_Source data:_
○ ○ ○ ○ ○
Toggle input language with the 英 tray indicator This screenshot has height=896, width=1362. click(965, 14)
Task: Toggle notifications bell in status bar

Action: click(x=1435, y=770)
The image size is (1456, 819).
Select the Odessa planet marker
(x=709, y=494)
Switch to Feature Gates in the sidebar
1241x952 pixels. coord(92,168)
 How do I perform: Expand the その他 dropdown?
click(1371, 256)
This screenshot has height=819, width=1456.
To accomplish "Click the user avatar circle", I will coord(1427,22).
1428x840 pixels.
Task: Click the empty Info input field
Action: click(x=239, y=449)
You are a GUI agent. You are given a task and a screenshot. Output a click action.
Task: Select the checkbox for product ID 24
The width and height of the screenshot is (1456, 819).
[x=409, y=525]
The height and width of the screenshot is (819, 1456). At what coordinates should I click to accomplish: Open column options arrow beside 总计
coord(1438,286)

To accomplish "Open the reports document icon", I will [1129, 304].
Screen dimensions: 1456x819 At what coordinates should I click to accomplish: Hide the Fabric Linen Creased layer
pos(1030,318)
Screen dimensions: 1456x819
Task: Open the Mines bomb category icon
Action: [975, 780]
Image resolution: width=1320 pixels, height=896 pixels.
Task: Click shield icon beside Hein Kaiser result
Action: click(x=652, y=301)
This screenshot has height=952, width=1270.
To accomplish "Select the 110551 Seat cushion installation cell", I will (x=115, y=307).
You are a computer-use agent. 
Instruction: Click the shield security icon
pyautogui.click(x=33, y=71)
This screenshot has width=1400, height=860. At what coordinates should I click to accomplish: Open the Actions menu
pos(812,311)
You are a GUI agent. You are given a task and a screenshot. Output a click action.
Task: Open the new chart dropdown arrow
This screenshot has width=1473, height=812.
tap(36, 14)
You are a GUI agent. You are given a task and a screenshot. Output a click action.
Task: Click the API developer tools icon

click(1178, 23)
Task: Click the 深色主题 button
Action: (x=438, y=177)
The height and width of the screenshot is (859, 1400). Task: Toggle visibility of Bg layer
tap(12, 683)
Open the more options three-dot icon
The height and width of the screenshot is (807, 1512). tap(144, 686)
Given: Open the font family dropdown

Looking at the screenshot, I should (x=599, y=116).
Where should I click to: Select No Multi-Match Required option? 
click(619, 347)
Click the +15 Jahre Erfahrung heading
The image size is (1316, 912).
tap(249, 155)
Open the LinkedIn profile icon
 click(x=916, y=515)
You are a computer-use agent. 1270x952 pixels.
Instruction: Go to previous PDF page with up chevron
○ ○ ○ ○ ○
The records above must be reproduced word for word.

_Response:_
Toggle input language with the 英 tray indicator This screenshot has height=896, width=1362. click(965, 14)
Task: Toggle notifications bell in status bar

Action: click(x=1435, y=770)
The image size is (1456, 819).
Select the Odessa planet marker
(x=709, y=494)
Switch to Feature Gates in the sidebar
1241x952 pixels. coord(92,168)
 How do I perform: Expand the その他 dropdown?
click(1371, 256)
This screenshot has height=819, width=1456.
To accomplish "Click the user avatar circle", I will coord(1427,22).
1428x840 pixels.
Task: Click the empty Info input field
Action: click(x=239, y=449)
You are a GUI agent. You are given a task and a screenshot. Output a click action.
Task: Select the checkbox for product ID 24
The width and height of the screenshot is (1456, 819).
[x=409, y=525]
The height and width of the screenshot is (819, 1456). At what coordinates should I click to accomplish: Open column options arrow beside 总计
coord(1438,286)

To accomplish "Open the reports document icon", I will [1129, 304].
Screen dimensions: 1456x819 At what coordinates should I click to accomplish: Hide the Fabric Linen Creased layer
pos(1030,318)
Screen dimensions: 1456x819
Task: Open the Mines bomb category icon
Action: [975, 780]
Image resolution: width=1320 pixels, height=896 pixels.
Task: Click shield icon beside Hein Kaiser result
Action: click(x=652, y=301)
This screenshot has height=952, width=1270.
To accomplish "Select the 110551 Seat cushion installation cell", I will (x=115, y=307).
You are a computer-use agent. 
Instruction: Click the shield security icon
pyautogui.click(x=33, y=71)
This screenshot has width=1400, height=860. At what coordinates should I click to accomplish: Open the Actions menu
pos(812,311)
You are a GUI agent. You are given a task and a screenshot. Output a click action.
Task: Open the new chart dropdown arrow
This screenshot has width=1473, height=812.
tap(36, 14)
You are a GUI agent. You are given a task and a screenshot. Output a click action.
Task: Click the API developer tools icon

click(1178, 23)
Task: Click the 深色主题 button
Action: (x=438, y=177)
The height and width of the screenshot is (859, 1400). Task: Toggle visibility of Bg layer
tap(12, 683)
Open the more options three-dot icon
The height and width of the screenshot is (807, 1512). tap(144, 686)
Given: Open the font family dropdown

Looking at the screenshot, I should (x=599, y=116).
Where should I click to: Select No Multi-Match Required option? 
click(619, 347)
Click the +15 Jahre Erfahrung heading
The image size is (1316, 912).
tap(249, 155)
Open the LinkedIn profile icon
 click(x=916, y=515)
You are a computer-use agent. 1270x952 pixels.
Instruction: Go to previous PDF page with up chevron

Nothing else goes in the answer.